An outsider at the centre of things

Milei’s game plan is straightforward enough. Unfortunately, as governments the world over are well aware, squeezing the money supply is always a painful process.

Javier Milei won the enthusiastic approval of many extraordinarily rich members of the international financial elite by accusing them of being closet lefties who are all too ready to grovel before their enemies and disgrace themselves by trying to placate them by claiming to agree with almost everything they say. They like him because he seems to represent something new and, of course, because they greatly enjoy being told that they occupy the moral high ground and that their critics are responsible for everything bad.

None of this means that the plutocrats are ready to put their money where their mouths are. Though some insinuate they will probably do so after Milei has transformed Argentina into a going concern, as yet nobody has promised to give him a helping hand by investing a few billion dollars, euros, pounds or even yens in his ambitious project. Were some of his admirers to do this in the coming weeks, the country’s prospects would quickly become far brighter than they currently are. Milei’s own international image may be dazzling, but Argentina’s remains as uninspiring as it was before he made it into the Pink House.
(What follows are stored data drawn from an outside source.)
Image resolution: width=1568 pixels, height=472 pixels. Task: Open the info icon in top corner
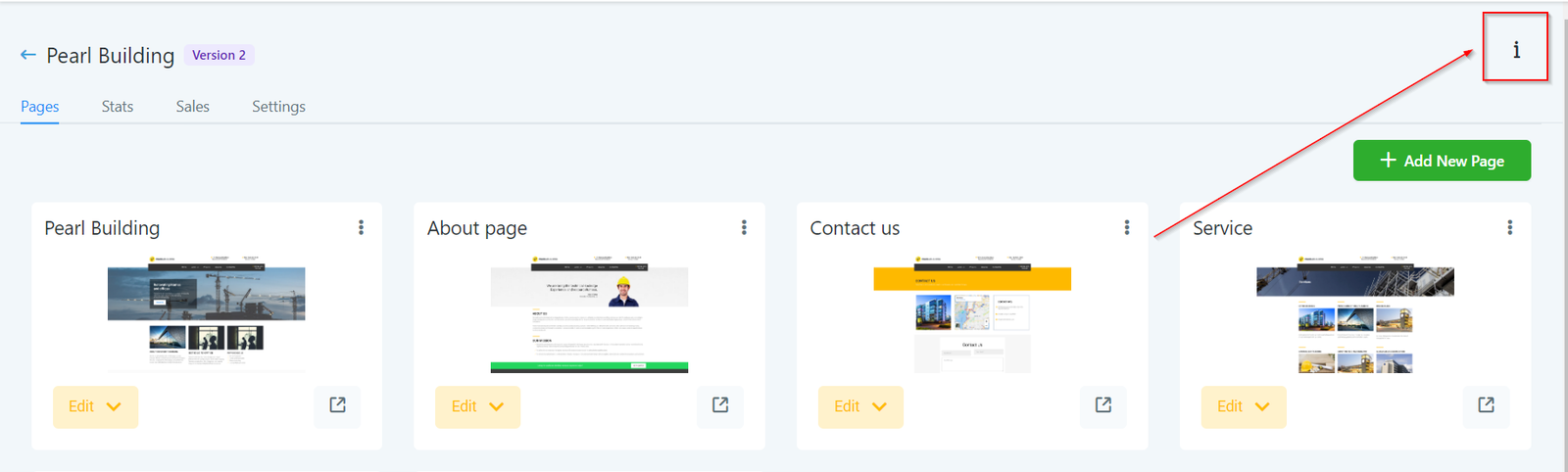click(1516, 49)
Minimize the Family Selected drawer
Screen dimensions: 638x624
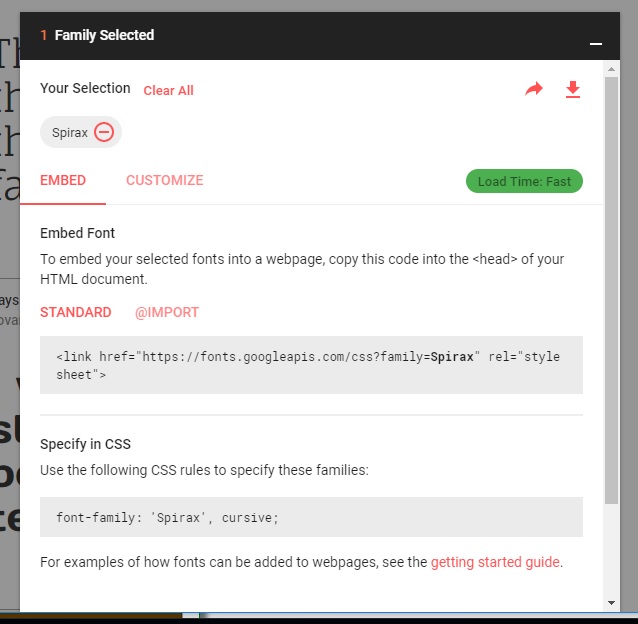click(x=596, y=44)
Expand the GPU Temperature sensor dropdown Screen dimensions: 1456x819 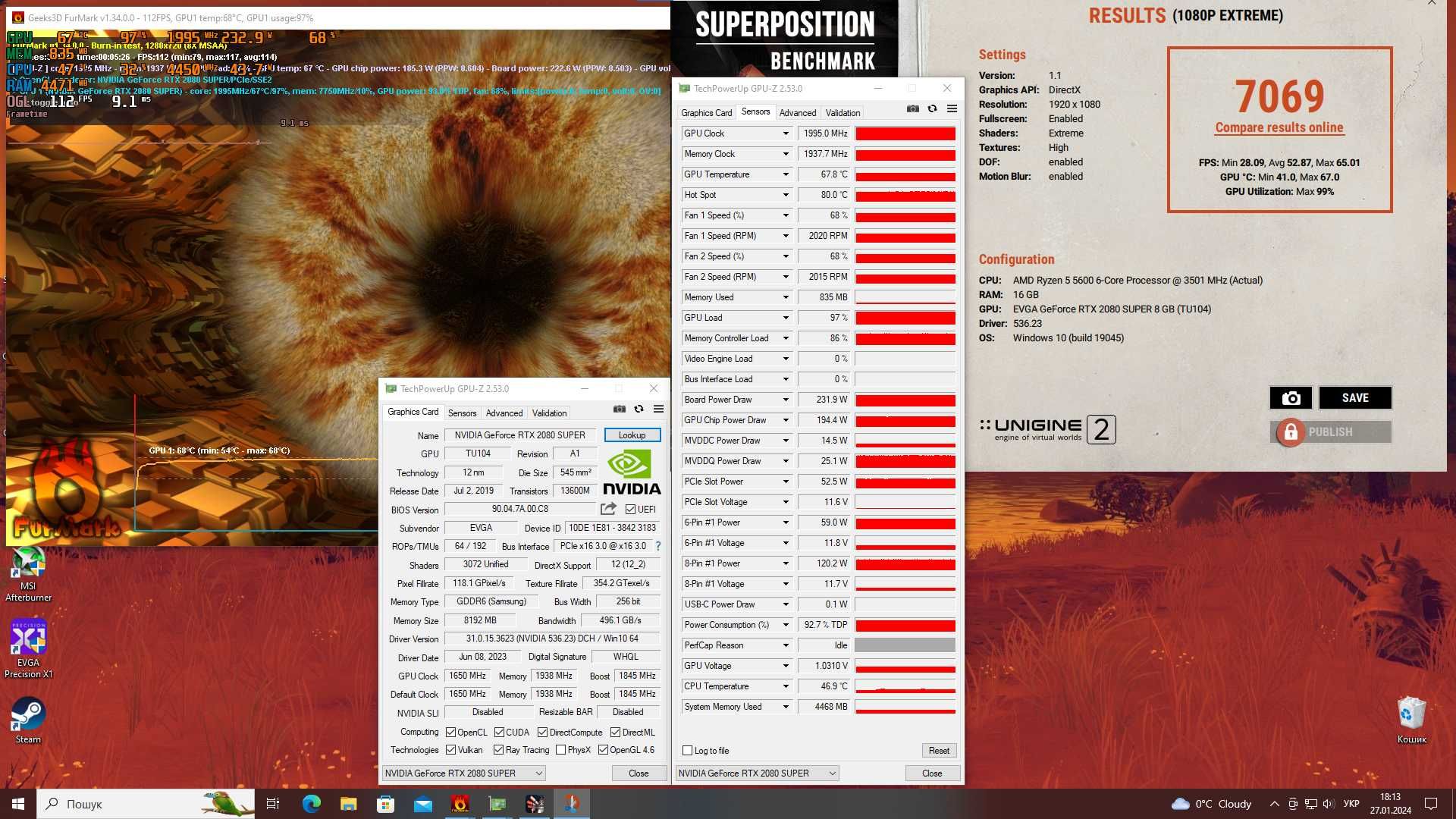[x=786, y=174]
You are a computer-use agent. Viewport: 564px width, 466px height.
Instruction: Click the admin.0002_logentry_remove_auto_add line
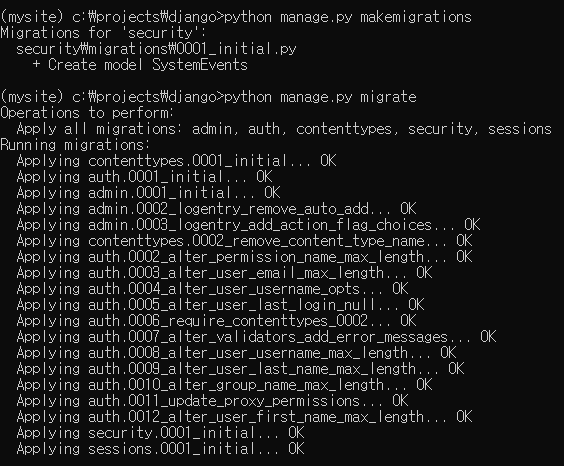coord(216,209)
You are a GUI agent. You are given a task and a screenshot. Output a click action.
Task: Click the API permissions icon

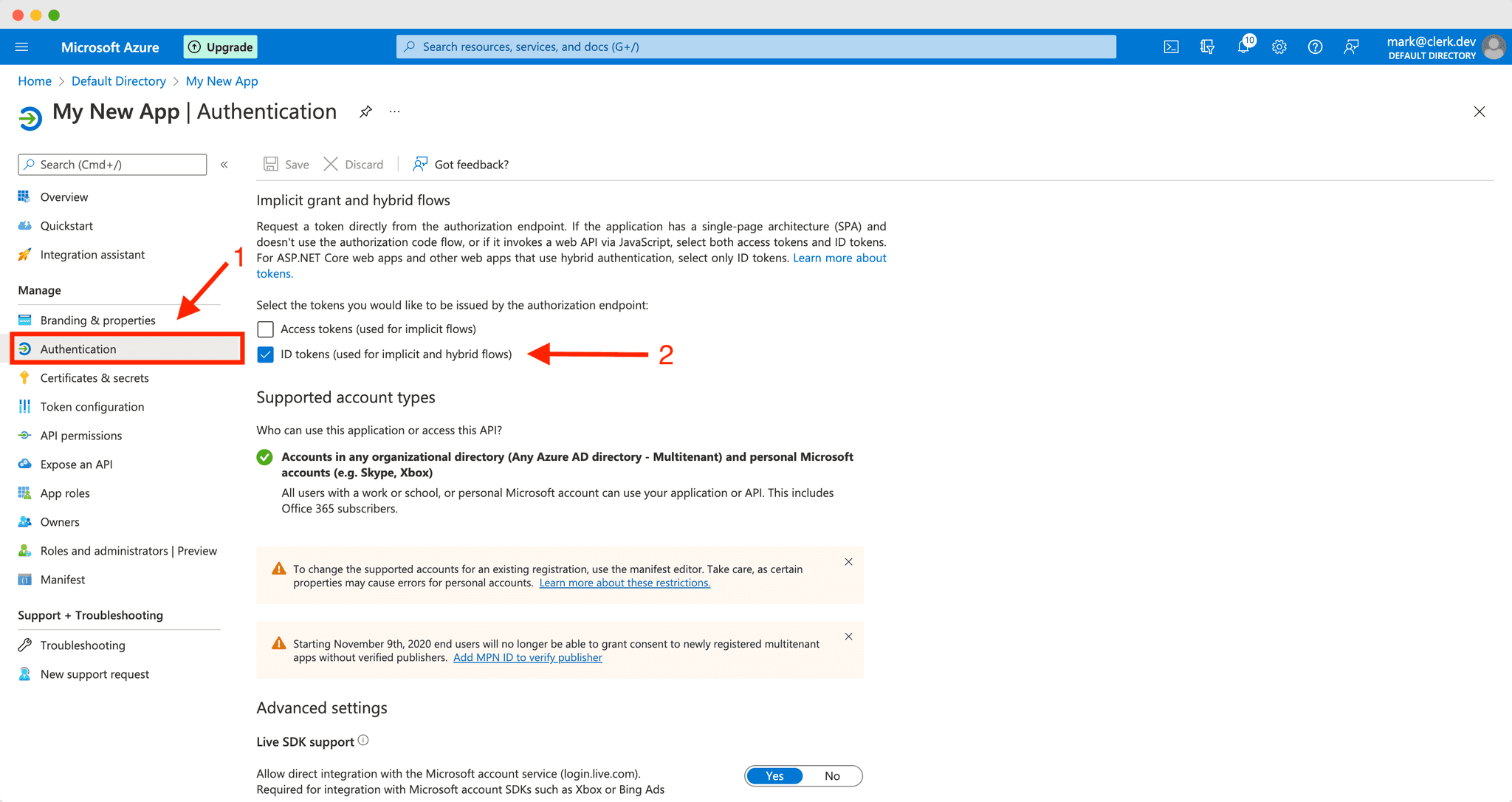24,435
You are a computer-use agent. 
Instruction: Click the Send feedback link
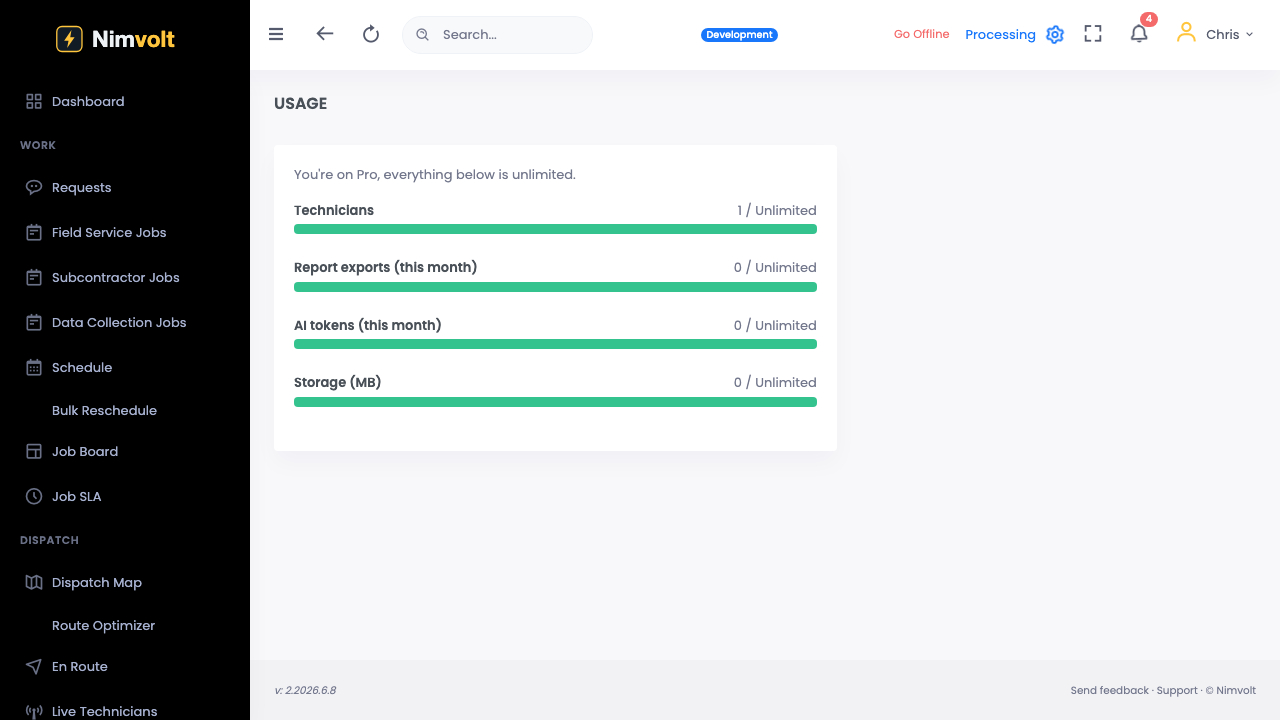[x=1109, y=690]
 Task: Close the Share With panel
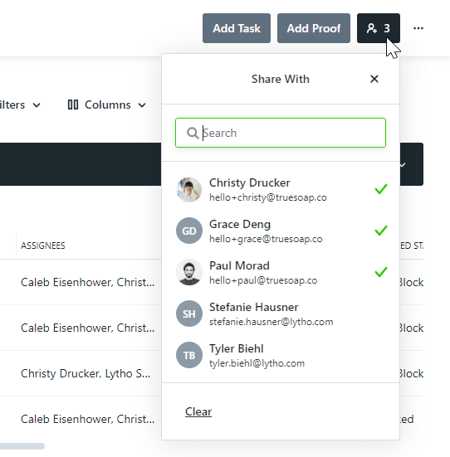pos(374,79)
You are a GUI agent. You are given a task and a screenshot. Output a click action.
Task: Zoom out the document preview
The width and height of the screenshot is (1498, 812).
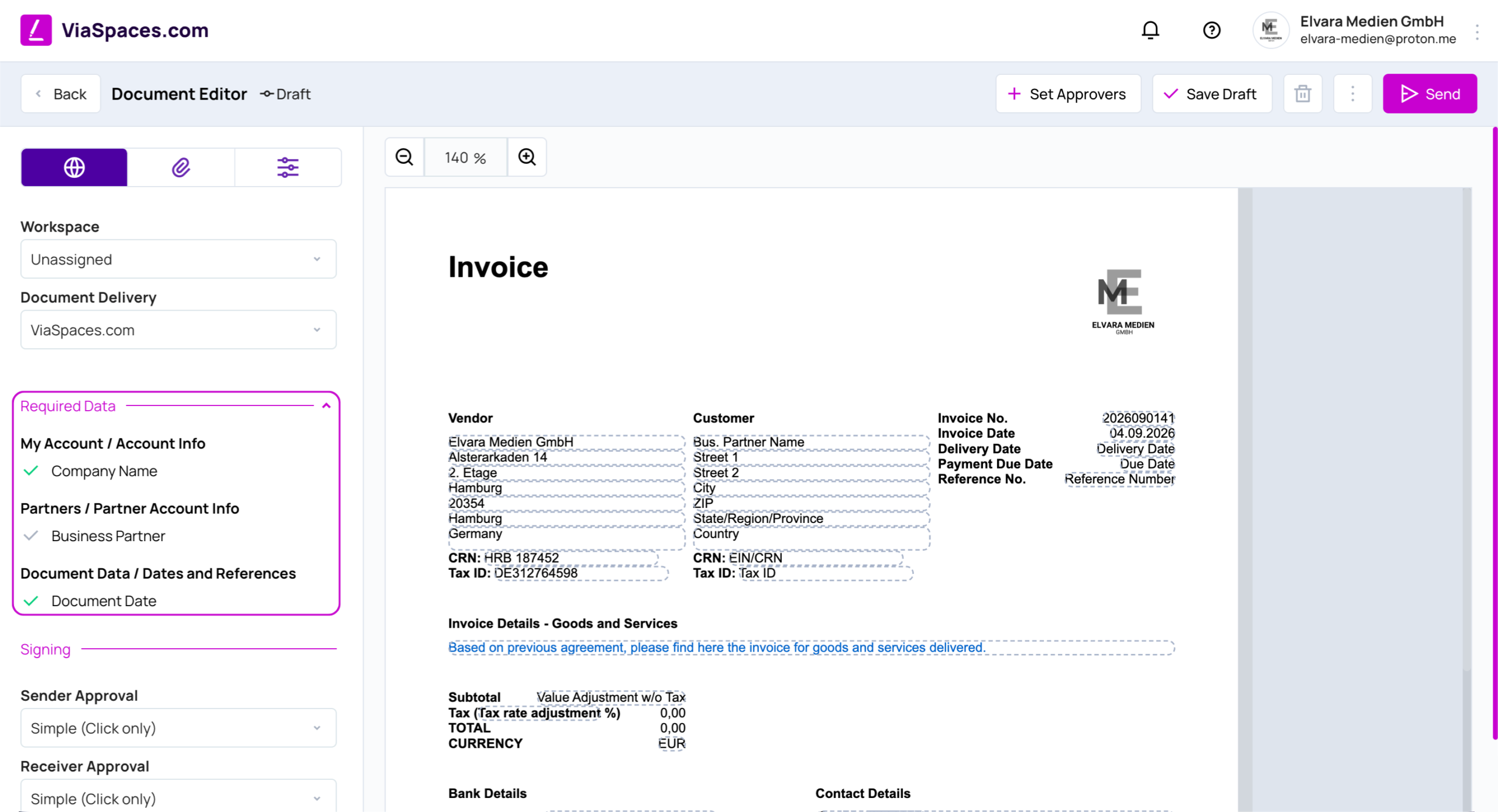(404, 157)
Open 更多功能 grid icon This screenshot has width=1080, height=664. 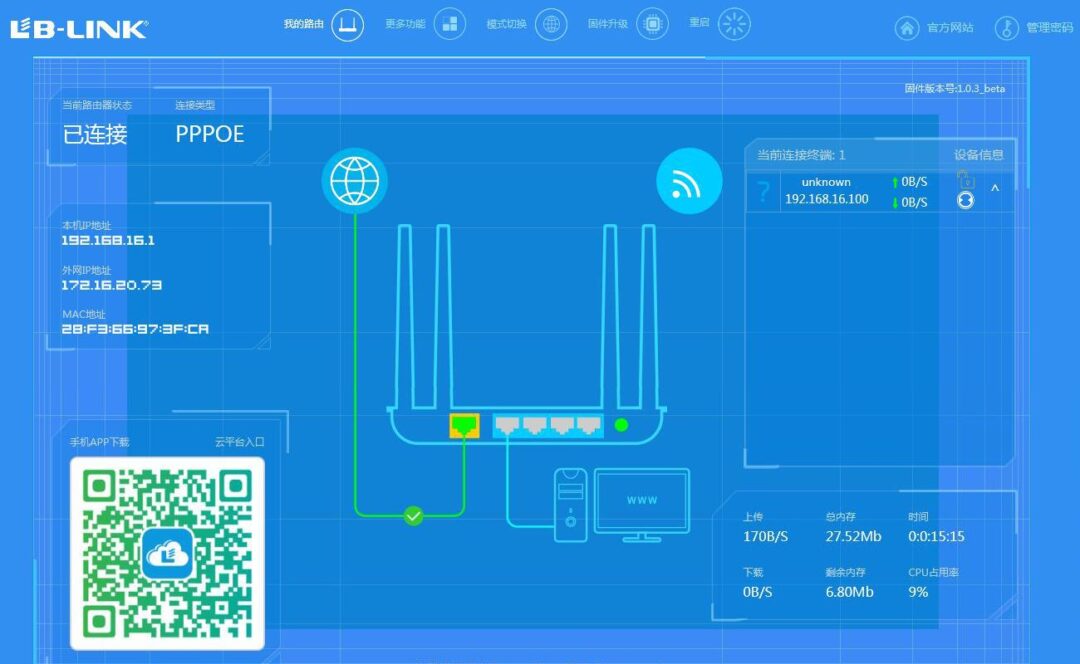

Milei’s game plan is straightforward enough. He wants to kill inflation by depriving it of oxygen and get business moving by eliminating a huge number of bureaucratic regulations that are doing much to hold it back. Unfortunately, as governments the world over are well aware, squeezing the money supply is always a painful process. Millions of people who are already desperately hard up will suffer, as will many others who until fairly recently managed to make ends meet and took it for granted that they would continue to be able to do so.

Will they put up with harsh austerity for as long as it takes? Nobody knows the answer to that key question, but it would be surprising if their patience lasts for more than a few months. And while deregulation is widely regarded as necessary and long overdue, there are plenty of well-placed people who benefit from the way things are and are prepared to fight their corner. Their ability to persuade the government to drop some of its proposals should not be underestimated; for them, gutting the “Omnibus bill” was all in a day’s work.

As Milei no doubt appreciates, his main ally is the sad fact that Argentina is flat broke and the government has run out of money to spend on whatever it thinks desirable. Though it may be politically advantageous to pretend that this is not the case and stage public protests in defence of the status quo, Argentina faces a long spell of severe austerity, no matter what happens in Congress or on the streets.

From the point of view of the multi-millionaire trade union bosses, faithful Kirchnerites, leftists and leaders of organisations set up to represent the many who depend on handouts, it would surely be better to let an out-and-out liberal extremist like Milei be in charge while Argentina is put through the wringer. Some understand this and, like Cristina Fernández de Kirchner, are keeping quiet, but others are openly determined to unseat him as soon as possible. As far as they are concerned, chaos would be preferable to whatever alternative the libertarian has in mind because they think large-scale mayhem would be in their interest. They are individuals who would much rather continue to be big fish in a fetid pond than minnows in a large crystal-clear lake.

Milei seems so convinced that he is right about everything that he continues to make life very difficult for the many men and women who are willing to help him because they want to save the country from what could be a nightmarish period of political turmoil, which would almost certainly end badly. However, he does not take kindly to being criticised and, as is habitual in political circles, he suspects he is surrounded by conspirators who would be only too happy to stab him in the back. He may well be right.

As well as distrusting those closest to him with the possible exception of his sister Karina, Milei is said to fear that, unless he stands firm, La Libertad Avanza – the makeshift party that was put together in a hurry – will be taken over by PRO and he will end up playing second fiddle to Mauricio Macri who, like his friends in the rest of the world, agrees that what the country needs right now is a spell of full-blooded capitalism. Such suspicions may be uncalled for, but politicians are by nature competitive creatures that dislike seeing their authority challenged.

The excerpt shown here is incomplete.